### Required task
According to the guide below on converting traces to metrics, what should be used in place of the deprecated spanmetrics processor?
>> BEGIN Excerpted passage
Converting Traces to Metrics Using OpenTelemetry Collector for Grafana Dashboards and Alerting

Overview
This guide outlines how to convert distributed trace data into Prometheus metrics using the spanmetrics connector in the OpenTelemetry Collector. The resulting metrics can be visualized in Grafana dashboards and used to configure real-time alerting.
Key topics include:
-
Configuring the spanmetrics connector in OpenTelemetry Collector
-
Creating Grafana dashboards for trace visualization
-
Defining PromQL-based alert rules for traces
-
Validating alerts using a sample Spring Boot application
Trace-to-Metrics Conversion in OpenTelemetry Collector
OpenTelemetry Collector’s spanmetrics connector converts trace spans into Prometheus-compatible metrics. This enables comprehensive observability by aligning trace data with traditional metric-based monitoring.
Deprecation Notice
The legacy spanmetrics processor is deprecated. Use the spanmetrics connector instead. |
References:
-
For more details, refer to Spanmetrics Connector
Configuration Example
Below is a configuration snippet for enabling the spanmetrics connector in OpenTelemetry Collector (version 0.127.0+):
spec:
image: otel/opentelemetry-collector-contrib:latest # 0.127.0 or later
config:
exporters:
prometheus:
endpoint: "0.0.0.0:8889"
>> END Excerpted passage
>> BEGIN Raw records
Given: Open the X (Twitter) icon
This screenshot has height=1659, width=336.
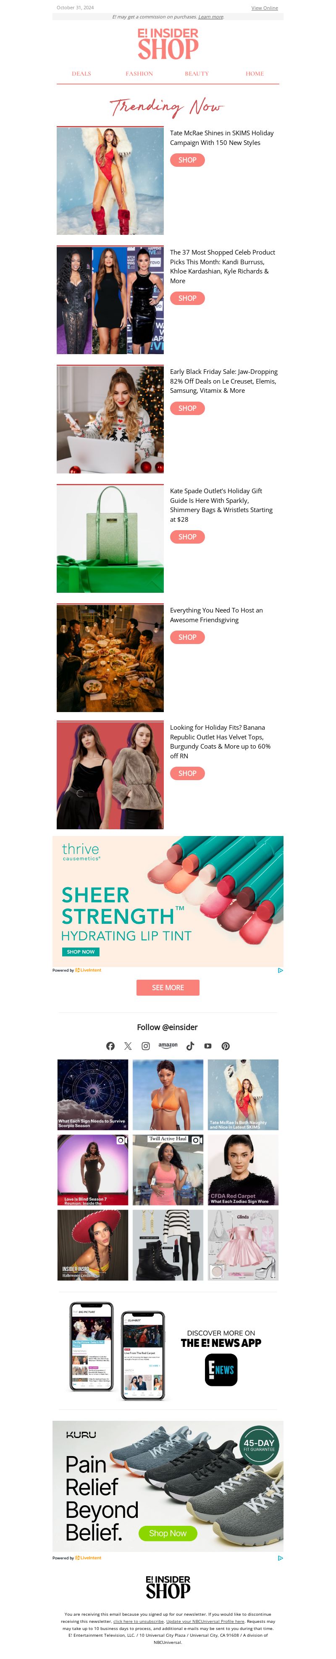Looking at the screenshot, I should pos(128,1046).
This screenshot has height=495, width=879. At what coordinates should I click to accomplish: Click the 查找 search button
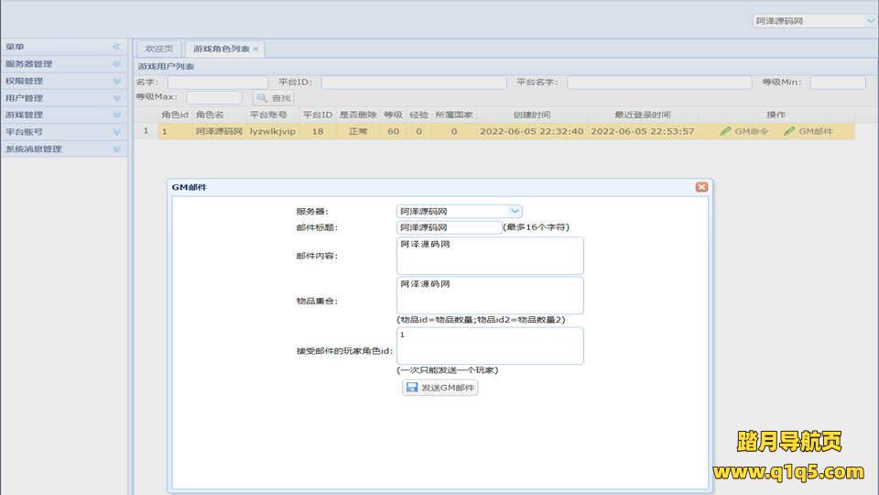coord(273,98)
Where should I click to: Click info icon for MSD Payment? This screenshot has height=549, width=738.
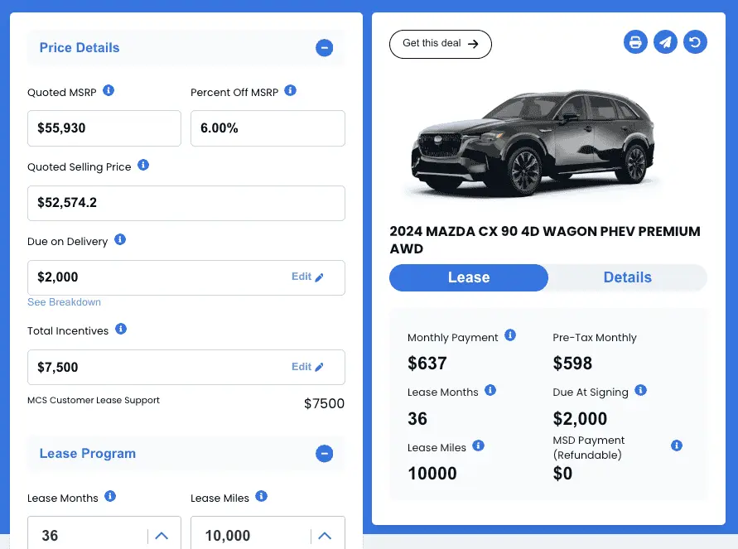tap(677, 445)
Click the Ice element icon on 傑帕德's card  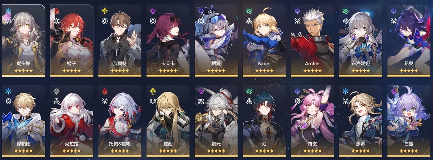coord(8,91)
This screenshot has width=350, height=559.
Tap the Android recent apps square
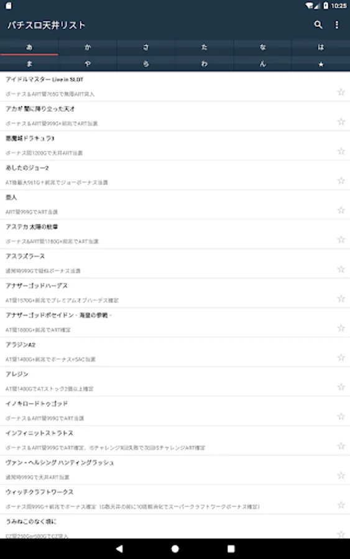click(231, 548)
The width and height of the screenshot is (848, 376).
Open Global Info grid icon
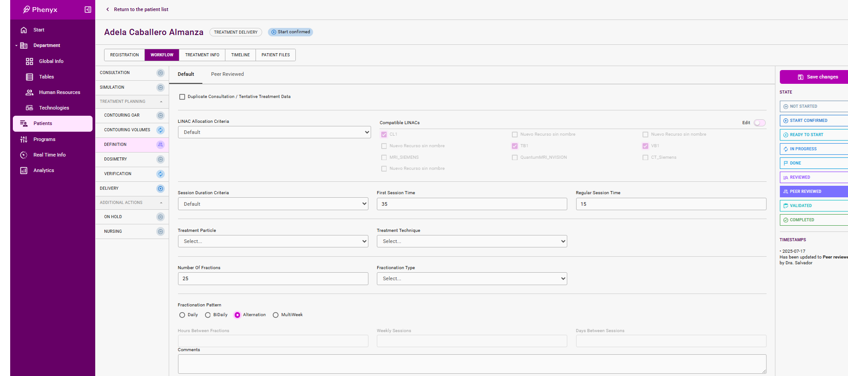coord(29,62)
>> END Raw records
### Expected answer
The spanmetrics connector.